Beyin ölümü tanısının konulabilmesi için 3 temel koşul vardır: 1. Hastalığın sebebinin ne olduğu mutlaka bilinmeli ve uygulanan tüm tedavi yöntemlerine rağmen geri dönüş belirtileri görülmemiş olmamalıdır. 2. Beyin ölümü ile karışabilecek ya da beyin ölümünü taklit edebilecek geri dönebilen bazı hastalıklar ve zehirlenmeler, ilaç alımları  ayırıcı tanıda gözönünde bulundurulmalı, bu tip hastalıkların olmadığı ispat edilmelidir. 3. Klinik olarak  beyin ölümü tanısının konulabilmesi için de ayrıca üç ana kriter sağlanmış olmalıdır. a) Derin ve geri dönüşü olmayan koma. Bu tam bir yanıtsızlık halidir ve hasta hiçbir şekilde uyandırılamaz. b) Beyin sapı dediğimiz özel yaşamsal bölgenin kendisine özgü fonksiyonlarının test edildiği reflekslerin (okulosefalik ve okulovestibuler refleks, kornea refleksi, öksürme ve öğürme refleksi gibi) tümünün kaybolması gereklidir. Klinik muayene ile bu reflekslerin olmadığı belirlenmelidir. c) Solunum yokluğu (apne) testi. Bu test anestezi ve reanimasyon uzmanlarınca gerçekleştirilir  ve sonucunda solunum merkezinin tamamen fonksiyonunu kaybettiği yani solunum cihazı olmaksızın kesinlikle ve hiçbir zaman soluyamayacağı anlaşılır. Beyin ölümü tanısı klinikten yola çıkılarak şüphelenildiğinde yapılan fizik muayene, beyin sapı refleksleri ve apne testi ile konulur. Organ ve doku nakli hizmetleri yönetmeliğinin 01.02.2012’de resmi gazetede yayınlanan maddelerine göre konulan tanı yeni doğanlarda, çocuklarda ve erişkin hastalarda farklılık göstermekle birlikte beyinde kan akımının yokluğunu gösteren EEG, doppler ultrasonografi, anjiografi veya SPECT gibi yardımcı testlerden biri ile desteklenmelidir. Tanı konulduktan sonra nörolog veya beyin cerrahı, biri de anesteziyoloji ve reanimasyon veya yoğun bakım uzmanından oluşan iki hekim tarafından kanıta dayalı tıp kurallarına uygun olarak oy birliği ile karar verilerek beyin ölümü onaylanır ve beyin ölümünü bildiren tutanak tutulur. Sonrasında beyin  ölümü, hastayı takip eden hekimlerce hasta yakınlarına bildirilir.
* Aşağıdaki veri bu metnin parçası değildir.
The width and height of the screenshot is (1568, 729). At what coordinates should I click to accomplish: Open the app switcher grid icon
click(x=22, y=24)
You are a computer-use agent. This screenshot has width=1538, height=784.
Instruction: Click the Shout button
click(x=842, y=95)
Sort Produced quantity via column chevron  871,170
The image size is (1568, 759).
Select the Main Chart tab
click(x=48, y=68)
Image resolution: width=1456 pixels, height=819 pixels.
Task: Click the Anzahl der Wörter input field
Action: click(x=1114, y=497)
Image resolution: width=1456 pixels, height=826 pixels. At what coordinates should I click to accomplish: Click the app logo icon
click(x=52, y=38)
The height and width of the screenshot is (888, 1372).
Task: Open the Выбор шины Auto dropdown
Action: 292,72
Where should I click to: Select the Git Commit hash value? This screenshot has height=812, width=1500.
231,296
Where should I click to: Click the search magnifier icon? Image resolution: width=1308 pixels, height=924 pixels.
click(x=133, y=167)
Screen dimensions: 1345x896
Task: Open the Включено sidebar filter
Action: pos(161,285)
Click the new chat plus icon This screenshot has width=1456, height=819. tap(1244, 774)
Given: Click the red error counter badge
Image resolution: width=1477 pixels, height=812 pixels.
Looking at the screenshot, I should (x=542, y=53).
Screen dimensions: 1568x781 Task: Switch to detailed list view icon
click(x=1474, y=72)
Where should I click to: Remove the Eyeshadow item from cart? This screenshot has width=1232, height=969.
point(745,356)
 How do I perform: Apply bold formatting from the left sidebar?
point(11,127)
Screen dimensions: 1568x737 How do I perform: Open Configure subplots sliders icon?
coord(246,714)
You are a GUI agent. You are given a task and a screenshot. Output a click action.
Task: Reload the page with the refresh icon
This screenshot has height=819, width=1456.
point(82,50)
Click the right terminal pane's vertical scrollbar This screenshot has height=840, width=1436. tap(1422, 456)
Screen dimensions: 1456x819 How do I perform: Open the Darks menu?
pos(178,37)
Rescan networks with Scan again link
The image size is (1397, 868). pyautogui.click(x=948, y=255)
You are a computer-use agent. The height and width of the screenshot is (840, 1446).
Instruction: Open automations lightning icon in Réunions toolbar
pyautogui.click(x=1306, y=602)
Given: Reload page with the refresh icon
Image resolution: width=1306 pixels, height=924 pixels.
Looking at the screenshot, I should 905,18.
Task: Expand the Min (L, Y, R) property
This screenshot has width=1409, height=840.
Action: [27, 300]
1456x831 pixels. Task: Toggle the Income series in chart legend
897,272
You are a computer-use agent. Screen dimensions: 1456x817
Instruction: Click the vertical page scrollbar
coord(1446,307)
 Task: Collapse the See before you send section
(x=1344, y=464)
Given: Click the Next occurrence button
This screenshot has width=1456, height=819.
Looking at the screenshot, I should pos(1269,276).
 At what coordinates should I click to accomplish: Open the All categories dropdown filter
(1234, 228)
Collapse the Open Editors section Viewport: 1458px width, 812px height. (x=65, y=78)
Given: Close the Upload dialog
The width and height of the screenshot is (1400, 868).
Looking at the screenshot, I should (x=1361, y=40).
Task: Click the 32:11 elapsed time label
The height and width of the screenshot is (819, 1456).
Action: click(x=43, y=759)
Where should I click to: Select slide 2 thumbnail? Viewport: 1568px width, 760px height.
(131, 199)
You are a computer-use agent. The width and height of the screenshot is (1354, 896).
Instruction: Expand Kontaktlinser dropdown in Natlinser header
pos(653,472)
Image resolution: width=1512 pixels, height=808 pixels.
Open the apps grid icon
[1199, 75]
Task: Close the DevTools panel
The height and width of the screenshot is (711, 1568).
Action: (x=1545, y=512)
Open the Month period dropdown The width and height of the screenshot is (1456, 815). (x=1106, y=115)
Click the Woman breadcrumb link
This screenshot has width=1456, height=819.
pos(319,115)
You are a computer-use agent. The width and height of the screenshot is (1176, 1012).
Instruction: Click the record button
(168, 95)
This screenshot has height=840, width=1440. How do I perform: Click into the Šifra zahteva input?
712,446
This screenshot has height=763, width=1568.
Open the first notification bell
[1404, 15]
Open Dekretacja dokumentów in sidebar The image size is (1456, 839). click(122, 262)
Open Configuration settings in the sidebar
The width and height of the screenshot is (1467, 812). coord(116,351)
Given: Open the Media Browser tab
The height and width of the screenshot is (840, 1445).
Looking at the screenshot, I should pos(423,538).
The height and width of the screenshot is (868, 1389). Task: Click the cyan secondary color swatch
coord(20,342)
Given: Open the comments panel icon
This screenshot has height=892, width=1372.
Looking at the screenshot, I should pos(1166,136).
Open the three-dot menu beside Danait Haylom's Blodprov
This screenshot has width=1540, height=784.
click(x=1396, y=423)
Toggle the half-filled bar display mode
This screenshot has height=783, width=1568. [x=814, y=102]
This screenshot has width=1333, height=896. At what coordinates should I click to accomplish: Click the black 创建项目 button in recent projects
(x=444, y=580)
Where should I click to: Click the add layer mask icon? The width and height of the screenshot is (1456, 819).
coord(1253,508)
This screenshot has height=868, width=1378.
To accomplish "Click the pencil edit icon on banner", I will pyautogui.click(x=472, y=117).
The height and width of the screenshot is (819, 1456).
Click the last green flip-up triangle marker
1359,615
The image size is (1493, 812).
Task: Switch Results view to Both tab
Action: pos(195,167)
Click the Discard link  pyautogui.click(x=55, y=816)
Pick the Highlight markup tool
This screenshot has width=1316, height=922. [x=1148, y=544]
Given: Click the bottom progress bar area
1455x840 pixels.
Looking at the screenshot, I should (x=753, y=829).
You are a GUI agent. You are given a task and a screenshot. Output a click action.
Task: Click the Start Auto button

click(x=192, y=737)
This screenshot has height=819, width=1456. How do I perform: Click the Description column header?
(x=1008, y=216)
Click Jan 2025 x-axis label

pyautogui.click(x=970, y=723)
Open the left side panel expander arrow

Beyin ölümü sonrası organ nakli için organların alınması nasıl gerçekleşir?

Beyin ölümü tanısı konulduktan sonra hastanın tıbbi, geri dönüşümsüz ve yasal olarak öldüğü andan, kalbin durduğu ana kadar olan bu dönem, organ bağışı ile başka insanlar umut olunabilecek bir süreçtir. Bağışlanan her organ, yapılan her nakil kurtarılan bir hayat, kazandırılmış bir ömür demektir. Bu noktada ailelerin, yakınların bu durumu algılaması ve diğer insanlar için ışık olabilecek organ bağışı seçeneği hakkında bir karara varmaları önemlidir. Aileye bildirimi takiben beyin ölümü, organ nakli koordinatörü tarafından 2000 yılında kurulan ‘Ulusal Koordinasyon Sistemi’ne bildirilir. Aile organ bağışını onaylıyor ise Sağlık Bakanlığı tarafından organların hangi hastanelerde bekleyen hastalara nakledileceğine karar verilir. İlgili ekipler tarafından organlar nakledilmek üzere kişiden alınır. Özetle beyin ölümü tanı süreci, tanının kesinleşmesi, sonrasında aileye bildirim ve organ nakli süreciyle çok özellikli bir durumdur. Ölüm ve başka hayatlara umudun içiçe olduğu bu zorlu tablonun iyi anlaşılması, zamanında tanı konulması ve tıbbi olarak bu sürecin çok iyi bir şekilde yönetilmesi gerekmektedir.